8. Artificial Sugar:
This seems like a lifesaver to anyone counting carbs but the more I research artificial sugar the more bad news I learn. Most recently, studies have shown that artificial sugar consumption increases weight gain - defeats the purpose of it then doesn't it?
9. Diet Soda
How often have you slugged back a diet soda thinking "It's guilt free because it's only got one calorie". See the artifiicial sugar comment above.
10. "Fat free" Lollies
At last! Fat free jelly beans! The fact that they've always been fat free evades you and you end up eating more than you intented because it's a "guilt free" snack. Be aware of sneaky packaging and guilt free hype - just because it's fat free doesn't mean it's sugar free or low calorie.
11. Skinny lattes
It's so easy to think that because it's liqid and low fat it must be a free pass for the weight watcher. It's worth noting a grande non-fat latte (from Starbucks) has 168 calories and 24g of carbohydrate. That's the equivalent of a two slice of white bread and tomato sandwich. When you go to order that third skinny latte maybe it's worth asking yourself if you'd eat three sandwiches in one sitting for a snack?

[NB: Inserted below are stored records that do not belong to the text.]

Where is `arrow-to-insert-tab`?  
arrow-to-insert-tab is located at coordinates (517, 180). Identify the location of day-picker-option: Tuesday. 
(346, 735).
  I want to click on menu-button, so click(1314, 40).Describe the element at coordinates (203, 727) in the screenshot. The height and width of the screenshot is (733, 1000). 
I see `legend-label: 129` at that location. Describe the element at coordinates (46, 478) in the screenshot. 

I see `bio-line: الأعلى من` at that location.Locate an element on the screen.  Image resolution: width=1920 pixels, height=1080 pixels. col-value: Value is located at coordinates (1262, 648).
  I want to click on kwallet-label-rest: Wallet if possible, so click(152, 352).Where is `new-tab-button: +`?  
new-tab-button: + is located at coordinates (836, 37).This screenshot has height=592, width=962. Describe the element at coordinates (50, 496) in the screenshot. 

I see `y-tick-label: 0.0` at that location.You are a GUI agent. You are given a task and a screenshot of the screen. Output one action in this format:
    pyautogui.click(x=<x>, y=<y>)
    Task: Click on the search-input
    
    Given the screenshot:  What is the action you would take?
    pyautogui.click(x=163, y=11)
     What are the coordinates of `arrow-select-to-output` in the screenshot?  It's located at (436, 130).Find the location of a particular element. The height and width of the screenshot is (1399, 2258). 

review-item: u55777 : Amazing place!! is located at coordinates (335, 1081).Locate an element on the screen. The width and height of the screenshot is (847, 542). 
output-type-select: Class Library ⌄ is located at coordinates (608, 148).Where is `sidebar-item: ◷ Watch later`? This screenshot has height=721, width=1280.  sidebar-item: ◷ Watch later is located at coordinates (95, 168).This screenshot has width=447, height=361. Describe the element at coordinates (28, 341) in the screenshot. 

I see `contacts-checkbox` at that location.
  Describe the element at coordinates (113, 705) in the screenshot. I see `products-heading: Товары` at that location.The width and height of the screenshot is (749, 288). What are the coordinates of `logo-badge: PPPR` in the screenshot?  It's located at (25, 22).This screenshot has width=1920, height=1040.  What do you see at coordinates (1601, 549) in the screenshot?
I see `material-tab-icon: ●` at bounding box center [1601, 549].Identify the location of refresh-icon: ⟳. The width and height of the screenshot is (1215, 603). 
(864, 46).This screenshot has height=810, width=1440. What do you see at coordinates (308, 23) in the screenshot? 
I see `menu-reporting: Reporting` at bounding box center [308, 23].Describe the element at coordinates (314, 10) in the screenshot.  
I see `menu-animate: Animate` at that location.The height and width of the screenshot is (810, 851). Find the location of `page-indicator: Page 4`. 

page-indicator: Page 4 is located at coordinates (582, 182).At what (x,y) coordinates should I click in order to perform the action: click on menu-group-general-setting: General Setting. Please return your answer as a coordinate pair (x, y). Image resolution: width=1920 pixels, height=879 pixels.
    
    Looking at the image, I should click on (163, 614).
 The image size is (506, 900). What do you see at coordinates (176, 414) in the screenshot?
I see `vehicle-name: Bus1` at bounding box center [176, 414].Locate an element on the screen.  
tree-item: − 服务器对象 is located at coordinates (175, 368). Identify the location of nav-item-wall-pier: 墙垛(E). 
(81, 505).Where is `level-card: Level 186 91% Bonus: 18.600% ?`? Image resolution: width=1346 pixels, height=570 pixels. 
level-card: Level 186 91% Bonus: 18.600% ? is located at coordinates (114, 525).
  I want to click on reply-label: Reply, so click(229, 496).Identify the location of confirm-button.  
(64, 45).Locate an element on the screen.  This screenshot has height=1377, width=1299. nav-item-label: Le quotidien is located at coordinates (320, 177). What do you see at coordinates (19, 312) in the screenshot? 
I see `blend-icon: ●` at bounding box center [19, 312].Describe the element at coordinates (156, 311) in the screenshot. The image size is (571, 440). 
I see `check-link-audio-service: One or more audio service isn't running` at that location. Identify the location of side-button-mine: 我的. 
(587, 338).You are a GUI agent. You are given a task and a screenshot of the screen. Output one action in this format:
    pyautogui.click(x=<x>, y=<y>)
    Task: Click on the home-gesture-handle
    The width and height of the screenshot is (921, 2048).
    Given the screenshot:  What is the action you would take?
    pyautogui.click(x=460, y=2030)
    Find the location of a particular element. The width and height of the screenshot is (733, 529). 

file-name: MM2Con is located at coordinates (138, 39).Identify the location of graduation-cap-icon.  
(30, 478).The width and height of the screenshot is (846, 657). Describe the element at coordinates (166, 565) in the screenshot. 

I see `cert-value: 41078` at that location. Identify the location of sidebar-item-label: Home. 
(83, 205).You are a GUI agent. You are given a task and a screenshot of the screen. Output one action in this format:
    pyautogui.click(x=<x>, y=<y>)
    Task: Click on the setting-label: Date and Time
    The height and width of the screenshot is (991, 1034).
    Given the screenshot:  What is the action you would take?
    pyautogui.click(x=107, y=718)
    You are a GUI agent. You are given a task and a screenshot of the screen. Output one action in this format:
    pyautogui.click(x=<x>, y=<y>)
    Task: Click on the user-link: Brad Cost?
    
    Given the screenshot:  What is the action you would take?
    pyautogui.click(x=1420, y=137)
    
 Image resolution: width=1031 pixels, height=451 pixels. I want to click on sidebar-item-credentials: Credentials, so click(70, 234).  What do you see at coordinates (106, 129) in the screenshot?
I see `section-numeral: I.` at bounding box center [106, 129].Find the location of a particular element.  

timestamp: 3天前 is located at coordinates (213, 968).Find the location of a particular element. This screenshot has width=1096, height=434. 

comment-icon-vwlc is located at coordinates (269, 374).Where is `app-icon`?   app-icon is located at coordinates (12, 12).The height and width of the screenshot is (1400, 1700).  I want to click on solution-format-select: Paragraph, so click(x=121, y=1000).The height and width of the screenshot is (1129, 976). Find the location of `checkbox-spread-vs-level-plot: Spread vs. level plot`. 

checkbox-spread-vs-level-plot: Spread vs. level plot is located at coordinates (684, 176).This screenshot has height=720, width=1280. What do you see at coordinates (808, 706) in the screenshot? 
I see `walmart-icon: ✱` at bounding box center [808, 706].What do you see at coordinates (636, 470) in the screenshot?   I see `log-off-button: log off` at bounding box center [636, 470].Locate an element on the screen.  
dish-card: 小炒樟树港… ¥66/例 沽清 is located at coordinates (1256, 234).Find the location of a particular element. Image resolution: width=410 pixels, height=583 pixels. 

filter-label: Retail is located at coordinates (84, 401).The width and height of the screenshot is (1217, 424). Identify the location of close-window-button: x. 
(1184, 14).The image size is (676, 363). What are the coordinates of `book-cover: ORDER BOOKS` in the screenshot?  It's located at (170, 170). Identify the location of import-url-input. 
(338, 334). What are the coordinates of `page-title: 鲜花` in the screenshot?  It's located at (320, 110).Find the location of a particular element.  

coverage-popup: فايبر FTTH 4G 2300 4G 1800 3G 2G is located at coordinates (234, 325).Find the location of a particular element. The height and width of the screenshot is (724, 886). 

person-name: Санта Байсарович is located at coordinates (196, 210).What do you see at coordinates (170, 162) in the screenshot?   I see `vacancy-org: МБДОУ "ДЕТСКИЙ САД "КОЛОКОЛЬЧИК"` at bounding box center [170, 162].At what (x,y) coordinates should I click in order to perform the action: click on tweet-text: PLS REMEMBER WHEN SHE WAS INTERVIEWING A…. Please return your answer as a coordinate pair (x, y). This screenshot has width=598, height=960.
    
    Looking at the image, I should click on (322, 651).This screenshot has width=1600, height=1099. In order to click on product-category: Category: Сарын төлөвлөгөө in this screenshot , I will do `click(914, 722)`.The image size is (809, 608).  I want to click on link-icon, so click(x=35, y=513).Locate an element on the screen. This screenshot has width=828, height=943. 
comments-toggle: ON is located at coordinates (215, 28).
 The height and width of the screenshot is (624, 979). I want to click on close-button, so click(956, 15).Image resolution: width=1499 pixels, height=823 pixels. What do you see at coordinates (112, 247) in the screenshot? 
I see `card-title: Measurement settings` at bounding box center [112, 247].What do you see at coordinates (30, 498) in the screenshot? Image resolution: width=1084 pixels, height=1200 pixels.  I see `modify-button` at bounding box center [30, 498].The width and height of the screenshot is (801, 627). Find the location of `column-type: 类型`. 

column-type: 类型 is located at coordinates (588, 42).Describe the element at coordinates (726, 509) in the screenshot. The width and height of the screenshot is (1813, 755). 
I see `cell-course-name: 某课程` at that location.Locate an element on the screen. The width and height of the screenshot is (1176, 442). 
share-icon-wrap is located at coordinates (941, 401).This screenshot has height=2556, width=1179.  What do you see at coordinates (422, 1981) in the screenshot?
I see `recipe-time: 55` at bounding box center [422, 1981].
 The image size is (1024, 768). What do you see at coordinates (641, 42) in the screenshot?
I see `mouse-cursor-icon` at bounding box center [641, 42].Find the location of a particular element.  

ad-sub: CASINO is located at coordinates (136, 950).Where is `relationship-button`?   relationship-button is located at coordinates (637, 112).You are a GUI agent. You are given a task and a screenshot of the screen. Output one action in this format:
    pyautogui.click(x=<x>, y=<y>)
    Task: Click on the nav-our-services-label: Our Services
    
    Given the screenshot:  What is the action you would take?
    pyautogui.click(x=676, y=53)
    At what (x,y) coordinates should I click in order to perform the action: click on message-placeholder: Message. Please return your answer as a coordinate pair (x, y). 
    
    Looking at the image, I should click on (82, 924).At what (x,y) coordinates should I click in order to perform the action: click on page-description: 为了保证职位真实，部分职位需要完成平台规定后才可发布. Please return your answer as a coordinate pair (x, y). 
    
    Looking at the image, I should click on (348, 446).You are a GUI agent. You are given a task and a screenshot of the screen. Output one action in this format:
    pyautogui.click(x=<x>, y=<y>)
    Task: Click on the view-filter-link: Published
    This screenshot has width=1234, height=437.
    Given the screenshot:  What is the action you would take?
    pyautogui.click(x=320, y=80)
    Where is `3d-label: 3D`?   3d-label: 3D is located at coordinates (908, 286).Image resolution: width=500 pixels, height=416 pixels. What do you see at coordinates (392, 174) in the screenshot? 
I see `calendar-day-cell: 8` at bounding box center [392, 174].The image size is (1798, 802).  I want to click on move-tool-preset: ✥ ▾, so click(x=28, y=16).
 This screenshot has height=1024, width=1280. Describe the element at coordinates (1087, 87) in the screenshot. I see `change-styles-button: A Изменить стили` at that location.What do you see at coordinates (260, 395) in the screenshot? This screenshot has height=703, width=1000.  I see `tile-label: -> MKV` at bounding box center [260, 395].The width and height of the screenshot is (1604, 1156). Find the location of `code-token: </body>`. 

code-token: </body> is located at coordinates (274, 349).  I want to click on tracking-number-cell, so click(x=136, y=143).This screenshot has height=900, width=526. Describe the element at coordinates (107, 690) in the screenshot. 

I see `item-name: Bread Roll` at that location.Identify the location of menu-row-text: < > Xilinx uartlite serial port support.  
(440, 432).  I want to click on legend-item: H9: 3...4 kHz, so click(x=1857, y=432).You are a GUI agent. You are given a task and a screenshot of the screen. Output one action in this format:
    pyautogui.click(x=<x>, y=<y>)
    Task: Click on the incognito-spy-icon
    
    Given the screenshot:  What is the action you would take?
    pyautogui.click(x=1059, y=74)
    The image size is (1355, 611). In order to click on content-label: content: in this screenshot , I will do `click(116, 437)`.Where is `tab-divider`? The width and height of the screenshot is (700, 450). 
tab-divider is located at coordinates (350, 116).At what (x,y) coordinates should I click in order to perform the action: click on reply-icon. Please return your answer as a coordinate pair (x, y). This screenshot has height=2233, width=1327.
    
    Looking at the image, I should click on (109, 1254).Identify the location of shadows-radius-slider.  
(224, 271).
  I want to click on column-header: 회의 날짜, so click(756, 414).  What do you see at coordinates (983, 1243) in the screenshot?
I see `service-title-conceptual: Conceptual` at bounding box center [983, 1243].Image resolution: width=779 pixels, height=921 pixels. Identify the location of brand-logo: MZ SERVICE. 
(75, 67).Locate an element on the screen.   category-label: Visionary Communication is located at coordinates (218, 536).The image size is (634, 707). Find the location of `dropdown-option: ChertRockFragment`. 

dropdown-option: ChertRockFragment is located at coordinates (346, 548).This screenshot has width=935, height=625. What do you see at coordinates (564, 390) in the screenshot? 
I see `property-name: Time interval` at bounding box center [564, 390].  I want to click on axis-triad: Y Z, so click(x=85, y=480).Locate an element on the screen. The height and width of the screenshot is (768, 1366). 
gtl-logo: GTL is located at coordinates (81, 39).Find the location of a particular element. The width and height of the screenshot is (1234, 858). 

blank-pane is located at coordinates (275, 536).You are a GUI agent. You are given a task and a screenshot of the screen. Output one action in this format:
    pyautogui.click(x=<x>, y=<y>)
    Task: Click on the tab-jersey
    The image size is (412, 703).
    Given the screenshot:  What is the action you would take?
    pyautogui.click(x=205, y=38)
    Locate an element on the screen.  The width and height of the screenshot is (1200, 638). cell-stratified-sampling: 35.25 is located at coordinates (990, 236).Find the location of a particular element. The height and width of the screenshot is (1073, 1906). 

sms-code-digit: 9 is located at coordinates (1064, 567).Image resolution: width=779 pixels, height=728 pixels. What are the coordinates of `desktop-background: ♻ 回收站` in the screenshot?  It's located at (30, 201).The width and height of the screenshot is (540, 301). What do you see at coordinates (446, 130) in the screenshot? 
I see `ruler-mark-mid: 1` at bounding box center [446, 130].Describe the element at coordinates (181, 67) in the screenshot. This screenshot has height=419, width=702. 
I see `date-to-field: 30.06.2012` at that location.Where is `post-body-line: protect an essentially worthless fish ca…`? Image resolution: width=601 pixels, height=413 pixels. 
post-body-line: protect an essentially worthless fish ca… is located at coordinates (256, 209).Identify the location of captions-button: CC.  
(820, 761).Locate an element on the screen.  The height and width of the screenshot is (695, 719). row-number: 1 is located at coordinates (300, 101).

Not all soups are equal. So often when I look at a restaurant menu and see a list of meals with massive hunks of meat and fries I turn to the soup thinking it's the best alternative. Soups can be made with ingredients sauteed in butter and oil, extra bits of meat and high fat cheeses and finished with full cream. Add a couple pieces of garlic butter toast on the side and maybe you were better off with the steak and a salad. Ask the staff what's in their soup or go for a simpler meal like steak and a salad (dressing on the side) so you know what you're eating.
It seems a healthy option but bear in mind your dressing and sneaky calorie-laden extras like cheese, nuts, croutons. Always get your dressing on the side and generally go for a vinegraitte over a mayonaise or ranch dressing. A sachet of McDonald's ranch dressing has 13 grams of fat in it - the same amount of fat as a small bag of fries!